According to clause 2, Article 23 of the Personal Income Tax Law 2007 as amended by clause 7, Article 2 of the Law Amending Tax Laws 2014, the current comprehensive personal income tax rates are:
Taxable Income | Tax Rate (%) |
Income from capital investment | 5 |
Income from royalties, franchise | 5 |
Income from lottery winnings | 10 |
Income from inheritance, gifts | 10 |
Income from capital transfer as stipulated in clause 1, Article 13 of the Personal Income Tax Law 2007 Income from securities transfer as stipulated in clause 1, Article 13 of the Personal Income Tax Law 2007 |
20 0.1 |
Income from real estate transfer | 2 |
* Progressive Personal Income Tax Rates
Based on Article 22 of the Personal Income Tax Law 2007, the progressive personal income tax rate applies to taxable income from business, salaries, and wages.
The current progressive personal income tax rates are:
Tax Bracket | Taxable Income/Year (Million VND) |
Taxable Income/Month (Million VND) |
Tax Rate (%) |
1 | Up to 60 | Up to 5 | 5 |
2 | Over 60 to 120 | Over 5 to 10 | 10 |
3 | Over 120 to 216 | Over 10 to 18 | 15 |
4 | Over 216 to 384 | Over 18 to 32 | 20 |
5 | Over 384 to 624 | Over 32 to 52 | 25 |
6 | Over 624 to 960 | Over 52 to 80 | 30 |
7 | Over 960 | Over 80 | 35 |
Which entities are personal income taxpayers in Vietnam?
Based on Article 2 of Decree 65/2013/ND-CP, individuals liable for personal income tax include resident individuals and non-resident individuals with taxable income as provided by law.
* Scope of taxable income determination for taxpayers:
- For resident individuals, taxable income is income generated within and outside the territorial boundaries of Vietnam, regardless of the place of income payment;
- For non-resident individuals, taxable income is income generated within Vietnam, regardless of the place of income payment.
* A resident individual is a person meeting one of the following conditions:
- Being present in Vietnam for 183 days or more in a calendar year or for 12 consecutive months from the first day of presence in Vietnam;
An individual's presence in Vietnam as prescribed at this point is their physical presence on the territory of Vietnam.
- Having a regular place of residence in Vietnam in one of the following two cases:
+ Having a registered permanent residence per the law on residence;
+ Having a rented house to live in Vietnam under the law on housing, with the rental contracts' terms lasting from 183 days or more in a tax year.
In case an individual has a regular place of residence in Vietnam as prescribed at this point but is physically present in Vietnam for less than 183 days in the tax year and cannot prove being a resident of another country, that individual shall be considered a resident in Vietnam.

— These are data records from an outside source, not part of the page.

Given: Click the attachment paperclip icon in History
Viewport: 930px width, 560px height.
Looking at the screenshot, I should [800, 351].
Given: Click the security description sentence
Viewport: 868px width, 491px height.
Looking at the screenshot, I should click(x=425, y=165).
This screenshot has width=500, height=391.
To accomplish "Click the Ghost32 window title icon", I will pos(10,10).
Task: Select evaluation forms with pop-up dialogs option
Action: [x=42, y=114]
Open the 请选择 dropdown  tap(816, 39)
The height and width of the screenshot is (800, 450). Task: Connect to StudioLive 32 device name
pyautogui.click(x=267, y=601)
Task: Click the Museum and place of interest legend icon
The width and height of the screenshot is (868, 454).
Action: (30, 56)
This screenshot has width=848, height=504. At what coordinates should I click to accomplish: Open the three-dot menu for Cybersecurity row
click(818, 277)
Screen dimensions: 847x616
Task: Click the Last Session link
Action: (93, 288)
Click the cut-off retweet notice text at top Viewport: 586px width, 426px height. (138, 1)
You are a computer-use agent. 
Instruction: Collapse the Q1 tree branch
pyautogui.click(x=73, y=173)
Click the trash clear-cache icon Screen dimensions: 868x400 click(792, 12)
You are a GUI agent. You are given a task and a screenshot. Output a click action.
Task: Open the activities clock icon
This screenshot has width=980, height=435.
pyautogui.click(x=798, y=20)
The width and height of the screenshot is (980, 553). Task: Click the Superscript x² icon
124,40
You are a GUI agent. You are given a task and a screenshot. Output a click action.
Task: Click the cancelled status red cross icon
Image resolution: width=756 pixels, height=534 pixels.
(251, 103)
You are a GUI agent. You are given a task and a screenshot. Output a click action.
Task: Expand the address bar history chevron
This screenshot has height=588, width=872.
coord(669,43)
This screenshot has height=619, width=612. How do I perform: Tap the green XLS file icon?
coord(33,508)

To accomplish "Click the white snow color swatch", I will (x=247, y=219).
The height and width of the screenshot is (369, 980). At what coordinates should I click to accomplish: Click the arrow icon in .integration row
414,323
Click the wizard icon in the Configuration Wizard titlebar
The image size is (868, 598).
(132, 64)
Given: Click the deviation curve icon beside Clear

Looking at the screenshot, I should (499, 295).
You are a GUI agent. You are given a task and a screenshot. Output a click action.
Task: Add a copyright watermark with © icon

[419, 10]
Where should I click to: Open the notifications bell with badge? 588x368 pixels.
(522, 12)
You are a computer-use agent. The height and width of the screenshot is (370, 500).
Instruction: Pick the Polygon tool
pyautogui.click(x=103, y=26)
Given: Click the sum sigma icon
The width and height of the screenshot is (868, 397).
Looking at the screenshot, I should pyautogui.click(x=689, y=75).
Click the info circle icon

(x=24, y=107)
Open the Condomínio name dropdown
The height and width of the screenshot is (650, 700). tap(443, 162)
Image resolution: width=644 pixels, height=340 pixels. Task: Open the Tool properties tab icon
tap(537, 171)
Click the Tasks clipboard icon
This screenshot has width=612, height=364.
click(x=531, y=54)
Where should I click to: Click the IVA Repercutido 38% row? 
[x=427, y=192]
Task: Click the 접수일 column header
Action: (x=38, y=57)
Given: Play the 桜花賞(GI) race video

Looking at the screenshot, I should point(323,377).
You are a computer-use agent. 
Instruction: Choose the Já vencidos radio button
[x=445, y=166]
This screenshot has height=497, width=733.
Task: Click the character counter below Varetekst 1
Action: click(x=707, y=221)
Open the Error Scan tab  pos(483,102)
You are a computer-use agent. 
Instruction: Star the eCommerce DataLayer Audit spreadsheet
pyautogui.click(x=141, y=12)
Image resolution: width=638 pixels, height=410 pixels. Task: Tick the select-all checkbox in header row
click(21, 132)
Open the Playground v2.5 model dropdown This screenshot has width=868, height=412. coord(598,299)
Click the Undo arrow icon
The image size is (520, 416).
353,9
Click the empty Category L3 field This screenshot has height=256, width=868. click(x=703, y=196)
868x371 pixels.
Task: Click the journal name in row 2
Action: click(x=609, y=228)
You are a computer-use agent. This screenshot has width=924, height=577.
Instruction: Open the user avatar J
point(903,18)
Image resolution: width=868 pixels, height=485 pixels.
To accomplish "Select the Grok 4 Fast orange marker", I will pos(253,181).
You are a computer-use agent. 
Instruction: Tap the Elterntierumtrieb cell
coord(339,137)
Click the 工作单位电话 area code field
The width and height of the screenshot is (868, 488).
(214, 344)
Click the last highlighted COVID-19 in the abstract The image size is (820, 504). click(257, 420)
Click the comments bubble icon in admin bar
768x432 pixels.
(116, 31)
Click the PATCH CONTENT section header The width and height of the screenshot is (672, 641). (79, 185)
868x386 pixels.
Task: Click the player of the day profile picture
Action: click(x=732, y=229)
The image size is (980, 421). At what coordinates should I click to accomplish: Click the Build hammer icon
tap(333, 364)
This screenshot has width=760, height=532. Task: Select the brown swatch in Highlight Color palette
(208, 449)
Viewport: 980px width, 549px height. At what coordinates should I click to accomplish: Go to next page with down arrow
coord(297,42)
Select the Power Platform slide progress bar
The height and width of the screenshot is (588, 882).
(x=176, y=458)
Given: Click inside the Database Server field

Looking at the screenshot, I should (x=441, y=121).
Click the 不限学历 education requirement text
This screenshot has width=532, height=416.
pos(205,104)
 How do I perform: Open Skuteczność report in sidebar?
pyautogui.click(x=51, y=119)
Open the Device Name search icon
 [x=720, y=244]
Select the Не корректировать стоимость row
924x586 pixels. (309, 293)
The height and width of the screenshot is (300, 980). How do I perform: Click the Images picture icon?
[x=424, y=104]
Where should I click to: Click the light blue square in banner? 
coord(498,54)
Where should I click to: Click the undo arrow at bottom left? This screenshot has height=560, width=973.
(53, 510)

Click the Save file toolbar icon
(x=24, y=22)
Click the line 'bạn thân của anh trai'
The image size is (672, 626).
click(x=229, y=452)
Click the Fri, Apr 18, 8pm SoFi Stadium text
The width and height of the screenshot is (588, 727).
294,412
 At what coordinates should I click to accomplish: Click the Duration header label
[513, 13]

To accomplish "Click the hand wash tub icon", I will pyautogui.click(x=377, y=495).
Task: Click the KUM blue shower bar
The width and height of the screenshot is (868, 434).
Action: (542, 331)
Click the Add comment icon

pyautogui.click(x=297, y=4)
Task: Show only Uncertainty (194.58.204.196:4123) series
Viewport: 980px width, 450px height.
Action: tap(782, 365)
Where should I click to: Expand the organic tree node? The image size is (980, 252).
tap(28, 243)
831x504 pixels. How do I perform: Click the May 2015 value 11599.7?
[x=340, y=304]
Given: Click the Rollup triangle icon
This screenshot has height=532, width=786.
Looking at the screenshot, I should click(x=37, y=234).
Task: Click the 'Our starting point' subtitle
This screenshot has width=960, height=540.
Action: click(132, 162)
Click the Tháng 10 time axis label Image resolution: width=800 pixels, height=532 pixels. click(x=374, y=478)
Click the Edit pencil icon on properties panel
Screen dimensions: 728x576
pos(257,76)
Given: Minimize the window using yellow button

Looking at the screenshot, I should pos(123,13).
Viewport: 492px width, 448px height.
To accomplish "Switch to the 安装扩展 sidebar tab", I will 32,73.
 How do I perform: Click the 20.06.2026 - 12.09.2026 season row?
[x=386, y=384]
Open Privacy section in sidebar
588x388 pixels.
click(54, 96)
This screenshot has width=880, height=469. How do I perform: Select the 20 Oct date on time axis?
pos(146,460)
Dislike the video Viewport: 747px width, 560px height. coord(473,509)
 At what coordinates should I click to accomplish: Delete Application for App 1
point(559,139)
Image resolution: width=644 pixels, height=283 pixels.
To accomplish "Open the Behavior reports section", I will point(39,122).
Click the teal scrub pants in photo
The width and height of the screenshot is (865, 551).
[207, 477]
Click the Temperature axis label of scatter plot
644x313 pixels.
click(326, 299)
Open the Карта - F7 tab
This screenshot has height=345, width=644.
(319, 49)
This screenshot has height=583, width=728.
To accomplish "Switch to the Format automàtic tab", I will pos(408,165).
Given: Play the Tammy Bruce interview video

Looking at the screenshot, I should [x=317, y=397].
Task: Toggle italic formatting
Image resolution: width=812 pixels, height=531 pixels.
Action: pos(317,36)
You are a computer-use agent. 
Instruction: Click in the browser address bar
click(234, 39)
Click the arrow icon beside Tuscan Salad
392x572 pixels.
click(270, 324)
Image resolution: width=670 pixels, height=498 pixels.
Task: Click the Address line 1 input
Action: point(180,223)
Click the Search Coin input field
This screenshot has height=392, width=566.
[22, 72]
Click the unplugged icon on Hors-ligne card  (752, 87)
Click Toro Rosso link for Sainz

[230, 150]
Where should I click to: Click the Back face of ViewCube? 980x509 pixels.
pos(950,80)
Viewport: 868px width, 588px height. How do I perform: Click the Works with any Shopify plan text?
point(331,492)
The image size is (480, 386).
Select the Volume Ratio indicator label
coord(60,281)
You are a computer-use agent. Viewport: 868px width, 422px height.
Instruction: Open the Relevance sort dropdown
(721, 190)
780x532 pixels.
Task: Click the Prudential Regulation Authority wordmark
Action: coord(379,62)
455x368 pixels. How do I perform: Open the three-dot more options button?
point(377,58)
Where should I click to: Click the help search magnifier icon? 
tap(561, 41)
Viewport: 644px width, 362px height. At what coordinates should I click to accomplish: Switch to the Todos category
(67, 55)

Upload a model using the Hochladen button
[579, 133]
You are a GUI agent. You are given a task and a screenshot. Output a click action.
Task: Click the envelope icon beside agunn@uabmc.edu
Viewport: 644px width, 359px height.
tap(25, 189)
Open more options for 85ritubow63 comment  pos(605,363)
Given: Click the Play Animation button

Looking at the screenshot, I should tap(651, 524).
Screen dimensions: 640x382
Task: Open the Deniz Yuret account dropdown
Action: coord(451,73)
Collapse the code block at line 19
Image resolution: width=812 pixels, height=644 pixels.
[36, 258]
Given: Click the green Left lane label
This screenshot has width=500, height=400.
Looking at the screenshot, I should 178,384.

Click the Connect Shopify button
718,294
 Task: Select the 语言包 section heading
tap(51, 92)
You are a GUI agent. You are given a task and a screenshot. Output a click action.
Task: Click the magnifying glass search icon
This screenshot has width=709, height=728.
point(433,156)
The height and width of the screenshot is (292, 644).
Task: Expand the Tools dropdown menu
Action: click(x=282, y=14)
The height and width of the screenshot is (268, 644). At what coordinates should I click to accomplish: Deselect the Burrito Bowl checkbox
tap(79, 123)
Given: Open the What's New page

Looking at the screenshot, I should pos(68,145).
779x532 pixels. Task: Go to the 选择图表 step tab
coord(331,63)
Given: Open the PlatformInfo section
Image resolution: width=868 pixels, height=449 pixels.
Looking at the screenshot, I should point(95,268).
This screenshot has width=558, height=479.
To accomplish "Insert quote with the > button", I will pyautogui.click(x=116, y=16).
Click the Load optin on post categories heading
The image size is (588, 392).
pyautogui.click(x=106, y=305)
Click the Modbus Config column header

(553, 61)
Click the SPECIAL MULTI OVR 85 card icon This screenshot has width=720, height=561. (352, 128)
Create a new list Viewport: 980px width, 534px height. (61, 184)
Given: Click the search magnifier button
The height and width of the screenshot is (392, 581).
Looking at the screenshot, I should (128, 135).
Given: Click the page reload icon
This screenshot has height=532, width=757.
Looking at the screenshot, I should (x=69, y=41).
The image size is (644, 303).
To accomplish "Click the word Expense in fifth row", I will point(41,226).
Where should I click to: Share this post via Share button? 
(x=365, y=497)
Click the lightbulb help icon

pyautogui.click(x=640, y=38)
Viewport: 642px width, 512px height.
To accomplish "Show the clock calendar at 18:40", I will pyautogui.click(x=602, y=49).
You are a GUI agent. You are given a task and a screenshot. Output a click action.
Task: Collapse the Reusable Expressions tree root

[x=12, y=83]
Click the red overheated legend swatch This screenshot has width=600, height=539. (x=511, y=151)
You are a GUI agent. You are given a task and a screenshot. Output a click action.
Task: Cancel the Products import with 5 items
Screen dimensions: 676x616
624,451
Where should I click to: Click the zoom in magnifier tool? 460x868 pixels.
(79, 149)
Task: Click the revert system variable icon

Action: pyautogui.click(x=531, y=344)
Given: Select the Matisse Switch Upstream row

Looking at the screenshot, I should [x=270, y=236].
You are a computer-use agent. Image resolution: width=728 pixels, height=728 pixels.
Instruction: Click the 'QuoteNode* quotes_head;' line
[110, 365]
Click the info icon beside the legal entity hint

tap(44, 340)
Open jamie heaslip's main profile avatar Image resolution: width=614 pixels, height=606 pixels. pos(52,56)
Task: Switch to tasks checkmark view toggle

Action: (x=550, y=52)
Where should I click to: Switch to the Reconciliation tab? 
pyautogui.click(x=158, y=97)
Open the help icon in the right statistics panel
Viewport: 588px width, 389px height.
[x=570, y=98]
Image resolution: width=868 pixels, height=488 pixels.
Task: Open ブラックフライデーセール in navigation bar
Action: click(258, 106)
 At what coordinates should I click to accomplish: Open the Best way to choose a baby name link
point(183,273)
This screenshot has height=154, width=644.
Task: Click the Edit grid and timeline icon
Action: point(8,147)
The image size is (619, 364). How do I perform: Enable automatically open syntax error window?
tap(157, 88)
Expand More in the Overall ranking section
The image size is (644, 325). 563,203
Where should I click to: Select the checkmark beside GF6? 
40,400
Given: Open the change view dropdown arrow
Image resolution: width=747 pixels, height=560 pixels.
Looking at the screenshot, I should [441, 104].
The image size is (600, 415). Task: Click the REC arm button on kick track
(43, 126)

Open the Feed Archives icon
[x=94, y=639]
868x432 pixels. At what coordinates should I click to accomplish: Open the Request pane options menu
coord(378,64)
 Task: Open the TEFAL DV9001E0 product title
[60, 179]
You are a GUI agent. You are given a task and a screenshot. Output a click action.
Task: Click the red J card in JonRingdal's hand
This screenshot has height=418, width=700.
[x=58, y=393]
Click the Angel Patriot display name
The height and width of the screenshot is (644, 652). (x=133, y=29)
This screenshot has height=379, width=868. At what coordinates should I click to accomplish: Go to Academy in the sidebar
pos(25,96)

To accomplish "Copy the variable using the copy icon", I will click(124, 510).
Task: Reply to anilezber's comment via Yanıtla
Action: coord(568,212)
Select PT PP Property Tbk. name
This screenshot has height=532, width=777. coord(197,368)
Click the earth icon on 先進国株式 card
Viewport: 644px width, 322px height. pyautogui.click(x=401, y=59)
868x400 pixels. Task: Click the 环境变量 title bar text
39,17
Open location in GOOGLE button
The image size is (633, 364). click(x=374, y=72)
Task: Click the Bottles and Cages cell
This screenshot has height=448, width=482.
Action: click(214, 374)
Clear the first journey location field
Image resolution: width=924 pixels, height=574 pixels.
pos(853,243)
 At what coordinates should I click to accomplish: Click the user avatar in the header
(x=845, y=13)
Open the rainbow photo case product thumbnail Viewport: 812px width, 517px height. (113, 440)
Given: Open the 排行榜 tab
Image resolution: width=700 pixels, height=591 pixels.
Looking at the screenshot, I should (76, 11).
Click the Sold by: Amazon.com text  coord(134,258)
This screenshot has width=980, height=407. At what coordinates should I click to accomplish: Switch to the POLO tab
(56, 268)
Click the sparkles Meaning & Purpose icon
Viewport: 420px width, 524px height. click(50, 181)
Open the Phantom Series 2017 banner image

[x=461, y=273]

* A non-resident individual is a person who does not meet the conditions of a resident individual.
What is the tax period for personal income tax for resident and non-resident individuals in Vietnam?
Based on Article 7 of the Personal Income Tax Law 2007 as amended by clause 3, Article 1 of the Amended Personal Income Tax Law 2012, the tax period for personal income tax for resident and non-resident individuals is as follows:
- The tax period for resident individuals is stipulated as follows:
+ The tax period is annually applicable to income from business; income from salaries and wages;
+ The tax period is for each occurrence of taxable income for income from capital investment; income from capital transfer, excluding income from securities transfer; income from real estate transfer; income from lottery winnings; income from royalties; income from the franchise; income from inheritance; income from gifts;
+ The tax period is for each transfer or annually for income from securities transfer.
- The tax period for non-resident individuals is calculated for each occurrence of taxable income applicable to all taxable incomes.